Social Psychology
A Comparative Analysis of Nativist Populist Rhetoric and the Development of a Novel Psychological Intervention Using a Social Identity Approach
Overview
Group identities are an important part of how we view our social world. It can be good to be part of a group, whether a local community or a nation. They can be an important part of how we gain meaning in our lives. However, the value we attach to our group identities means they can also be used for influence by skilled speakers and writers to suit divisive political goals. Through a mixture of language analyses and psychological experiments, this research programme investigated the narratives that populists use to influence public understandings of group identities, and whether these could be challenged.

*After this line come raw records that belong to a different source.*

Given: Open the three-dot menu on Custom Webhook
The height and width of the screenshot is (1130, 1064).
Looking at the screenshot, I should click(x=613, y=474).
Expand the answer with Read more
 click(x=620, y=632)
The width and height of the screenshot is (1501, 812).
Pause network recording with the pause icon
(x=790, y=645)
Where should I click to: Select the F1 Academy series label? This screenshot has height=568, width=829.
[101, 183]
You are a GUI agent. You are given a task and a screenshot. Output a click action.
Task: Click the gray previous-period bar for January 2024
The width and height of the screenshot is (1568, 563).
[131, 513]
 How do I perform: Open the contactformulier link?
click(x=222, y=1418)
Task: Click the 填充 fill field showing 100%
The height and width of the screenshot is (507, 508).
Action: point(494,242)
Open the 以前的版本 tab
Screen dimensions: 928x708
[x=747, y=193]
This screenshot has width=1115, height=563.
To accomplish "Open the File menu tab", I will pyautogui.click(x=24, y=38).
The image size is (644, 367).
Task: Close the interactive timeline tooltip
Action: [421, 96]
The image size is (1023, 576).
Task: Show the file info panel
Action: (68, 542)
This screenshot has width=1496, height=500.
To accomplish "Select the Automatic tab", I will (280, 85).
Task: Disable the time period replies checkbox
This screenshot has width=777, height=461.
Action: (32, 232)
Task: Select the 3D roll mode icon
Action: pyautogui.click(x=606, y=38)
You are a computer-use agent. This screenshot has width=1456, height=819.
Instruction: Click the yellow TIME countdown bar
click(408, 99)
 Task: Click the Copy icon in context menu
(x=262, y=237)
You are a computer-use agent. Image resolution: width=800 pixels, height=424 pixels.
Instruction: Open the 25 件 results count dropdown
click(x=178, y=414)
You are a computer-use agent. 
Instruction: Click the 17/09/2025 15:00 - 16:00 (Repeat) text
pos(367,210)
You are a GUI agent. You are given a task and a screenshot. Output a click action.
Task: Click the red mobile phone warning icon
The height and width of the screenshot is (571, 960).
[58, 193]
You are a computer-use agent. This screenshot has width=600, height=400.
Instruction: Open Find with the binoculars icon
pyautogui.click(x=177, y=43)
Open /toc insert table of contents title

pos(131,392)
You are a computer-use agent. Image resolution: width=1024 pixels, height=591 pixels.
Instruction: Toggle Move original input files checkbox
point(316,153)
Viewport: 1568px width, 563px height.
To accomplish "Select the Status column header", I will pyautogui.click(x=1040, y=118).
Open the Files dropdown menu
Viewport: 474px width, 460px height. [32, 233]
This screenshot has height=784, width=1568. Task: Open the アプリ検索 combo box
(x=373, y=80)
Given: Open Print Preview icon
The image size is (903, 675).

Initial research from my PhD focused on politicians and News Media, as two of the most prominent sources of populist political narratives, across three liberal democracies (UK,US, and Australia). The results demonstrated how two key identities of ‘the elite’ and ‘immigrants’ could be used to further populist agendas. Notions of ‘the elite’ could be used to depict a range of voices in society as being untrustworthy sources of information. They could include mainstream news sources, universities, schools and even protesting members of the public. Populists could also depict immigration in ways which presented people from elsewhere as having inherently ‘antagonistic’ or ‘alien’ values that meant they would choose to ‘reject’ the national identity. This served to create hostile perceptions towards others within the nation which could be extended across generations.
The research then investigated whether teaching people how their social identities could be used in political rhetoric could challenge negative social attitudes. It emerged that this was effective for challenging populist, but not anti-immigration, attitudes. The proposed fellowship will build on this research:
(1) Deliver impact activities to non-academic audiences to improve the critical evaluation of political claims,
(2) Develop skills in advanced experimental methods,
(3) Produce academic papers,
(4) Increase the academic reach of the findings through presentations and exploring the potential for future research collaboration.
In collaboration with:
Dr Gulseli Baysu Professor Rhiannon Turner
Progress to date:
- Click here to read the article was published in The Conversation; US election: how populists encourage blind mistrust - and how to push back.
- Research talks have been given to around 90 students, in 3 secondary schools across Northern Ireland.
- Institutional visits to Toronto Metropolitan and William Laurier Universities in Canada to give presentation - title "Experimental evaluations of an intervention to nativist populist rhetoric using a social identity mobilisation approach" and discuss future research potential.
- A paper presentation was given at The 18th International Conference on Language and Social Psychology (ICLASP18) in Estonia - title "Analysing nativist populist cultural value rhetoric as an ideological dilemma".
- Paper has been submitted to the Political Psychology Journal (Currently revise and resubmit) - "Attitude change by facilitating choice: Experimentally evaluating a social identity-based intervention to nativist populist rhetoric".